What does an OFDM signal look like?

An OFDM signal contains a header (that is called a cyclic prefix). That message bits are placed. Then again, a cyclic prefix and other message bits are located. The length of the cyclic prefix is a fraction of the length of the message bits. The structure is called a packet containing cyclic prefixes and message bits.

Let's assume I need to transmit 16 bits as an OFDM symbol. If the length of the cyclic prefix is 4, then the original OFDM symbol, for example, is 1001100101010110. The OFDM symbol with the cyclic prefix will be 01101001100101010110, where the last 4 bits of the OFDM symbol are copied to the front of the original symbol.

Fig: OFDM Modulation and Demodulation

What are the roles of cyclic prefixes in an OFDM packet?

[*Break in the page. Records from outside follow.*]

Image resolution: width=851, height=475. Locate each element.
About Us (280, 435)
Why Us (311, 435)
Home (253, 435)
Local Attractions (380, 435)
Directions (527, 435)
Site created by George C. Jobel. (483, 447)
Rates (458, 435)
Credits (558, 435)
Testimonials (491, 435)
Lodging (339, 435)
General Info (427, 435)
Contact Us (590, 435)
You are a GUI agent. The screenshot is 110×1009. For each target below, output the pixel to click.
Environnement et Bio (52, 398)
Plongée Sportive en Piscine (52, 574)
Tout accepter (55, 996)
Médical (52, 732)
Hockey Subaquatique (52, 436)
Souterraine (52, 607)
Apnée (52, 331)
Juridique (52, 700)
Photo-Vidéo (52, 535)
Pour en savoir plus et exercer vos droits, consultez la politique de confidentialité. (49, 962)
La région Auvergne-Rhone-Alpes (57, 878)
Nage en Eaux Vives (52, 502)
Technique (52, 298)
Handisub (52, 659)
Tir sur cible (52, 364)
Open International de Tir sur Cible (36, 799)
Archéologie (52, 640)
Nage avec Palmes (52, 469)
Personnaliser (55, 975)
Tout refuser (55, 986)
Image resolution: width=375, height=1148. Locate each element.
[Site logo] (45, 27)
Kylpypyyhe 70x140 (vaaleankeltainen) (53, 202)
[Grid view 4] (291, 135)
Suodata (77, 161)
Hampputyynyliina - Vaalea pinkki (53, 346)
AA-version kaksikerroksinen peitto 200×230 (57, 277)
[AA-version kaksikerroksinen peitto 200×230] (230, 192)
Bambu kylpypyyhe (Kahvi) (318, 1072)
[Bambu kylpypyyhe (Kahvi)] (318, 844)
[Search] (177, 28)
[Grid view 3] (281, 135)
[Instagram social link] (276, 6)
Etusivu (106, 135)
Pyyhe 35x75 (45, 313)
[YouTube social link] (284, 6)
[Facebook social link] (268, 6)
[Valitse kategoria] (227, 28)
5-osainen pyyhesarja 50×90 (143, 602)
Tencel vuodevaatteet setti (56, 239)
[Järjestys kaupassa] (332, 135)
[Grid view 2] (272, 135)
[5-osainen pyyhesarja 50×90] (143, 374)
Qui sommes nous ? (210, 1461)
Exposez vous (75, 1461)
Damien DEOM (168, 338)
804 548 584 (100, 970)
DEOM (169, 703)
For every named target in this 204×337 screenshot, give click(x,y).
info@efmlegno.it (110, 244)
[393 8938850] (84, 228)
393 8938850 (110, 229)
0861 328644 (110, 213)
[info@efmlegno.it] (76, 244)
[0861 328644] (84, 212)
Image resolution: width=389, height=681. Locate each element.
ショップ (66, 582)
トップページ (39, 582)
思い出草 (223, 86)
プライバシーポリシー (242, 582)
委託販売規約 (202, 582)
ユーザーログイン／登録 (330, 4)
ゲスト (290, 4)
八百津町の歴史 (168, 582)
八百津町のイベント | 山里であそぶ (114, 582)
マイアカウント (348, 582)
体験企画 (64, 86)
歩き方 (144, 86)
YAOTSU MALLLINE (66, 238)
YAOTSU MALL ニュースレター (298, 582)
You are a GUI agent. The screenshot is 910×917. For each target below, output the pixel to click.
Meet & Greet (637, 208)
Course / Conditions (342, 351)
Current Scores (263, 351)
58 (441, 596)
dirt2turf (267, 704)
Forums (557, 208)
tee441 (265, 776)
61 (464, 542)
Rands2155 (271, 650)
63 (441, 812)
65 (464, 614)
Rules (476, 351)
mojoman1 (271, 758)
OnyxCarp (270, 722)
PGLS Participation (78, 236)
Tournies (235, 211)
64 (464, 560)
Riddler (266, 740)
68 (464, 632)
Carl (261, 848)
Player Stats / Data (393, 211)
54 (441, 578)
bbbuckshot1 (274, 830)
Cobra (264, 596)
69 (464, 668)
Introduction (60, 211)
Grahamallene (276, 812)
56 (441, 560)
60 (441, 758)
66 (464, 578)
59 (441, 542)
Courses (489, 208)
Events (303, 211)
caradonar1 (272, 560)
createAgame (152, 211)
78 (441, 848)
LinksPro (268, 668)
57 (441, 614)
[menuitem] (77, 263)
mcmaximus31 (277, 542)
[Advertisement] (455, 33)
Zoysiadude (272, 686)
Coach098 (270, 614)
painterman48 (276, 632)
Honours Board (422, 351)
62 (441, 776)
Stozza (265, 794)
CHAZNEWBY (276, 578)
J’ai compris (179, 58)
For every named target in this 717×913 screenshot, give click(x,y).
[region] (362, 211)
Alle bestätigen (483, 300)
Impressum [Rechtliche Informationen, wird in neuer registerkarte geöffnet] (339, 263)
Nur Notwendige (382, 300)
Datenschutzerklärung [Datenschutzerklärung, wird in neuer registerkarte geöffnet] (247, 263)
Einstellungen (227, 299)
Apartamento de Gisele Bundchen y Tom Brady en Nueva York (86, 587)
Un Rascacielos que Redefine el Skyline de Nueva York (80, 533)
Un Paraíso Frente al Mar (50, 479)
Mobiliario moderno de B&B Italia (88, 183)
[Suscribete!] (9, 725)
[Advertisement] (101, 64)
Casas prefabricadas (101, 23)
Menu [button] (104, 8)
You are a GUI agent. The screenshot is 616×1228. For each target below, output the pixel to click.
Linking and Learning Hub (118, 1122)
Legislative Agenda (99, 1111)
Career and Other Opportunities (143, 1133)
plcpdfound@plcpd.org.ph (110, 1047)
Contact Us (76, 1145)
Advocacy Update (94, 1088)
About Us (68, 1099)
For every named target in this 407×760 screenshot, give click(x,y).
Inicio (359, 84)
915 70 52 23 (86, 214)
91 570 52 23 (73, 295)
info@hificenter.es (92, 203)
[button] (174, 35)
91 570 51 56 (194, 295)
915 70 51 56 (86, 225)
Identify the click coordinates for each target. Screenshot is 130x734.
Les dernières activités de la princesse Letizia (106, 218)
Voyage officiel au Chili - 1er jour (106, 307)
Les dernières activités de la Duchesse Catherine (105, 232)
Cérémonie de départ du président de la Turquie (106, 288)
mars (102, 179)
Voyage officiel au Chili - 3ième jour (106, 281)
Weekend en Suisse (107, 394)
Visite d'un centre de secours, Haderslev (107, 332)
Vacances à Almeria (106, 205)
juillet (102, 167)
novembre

It mitigates the inter-symbol interference (ISI)
It works as training bits
It helps in equalization

The process of sending an OFDM packet practically

Firstly, we apply inverse fast Fourier transform (IFFT) on the OFDM packet's bits to define it in the time domain. Oppositely, on the receiver side, we apply a fast Fourier transform (FFT) to recover the original OFDM packet.

For example, if you are transmitting 100 OFDM symbols, each symbol contains 64 bits, and the number of subcarriers is 64, then there will be 64 subchannels in parallel.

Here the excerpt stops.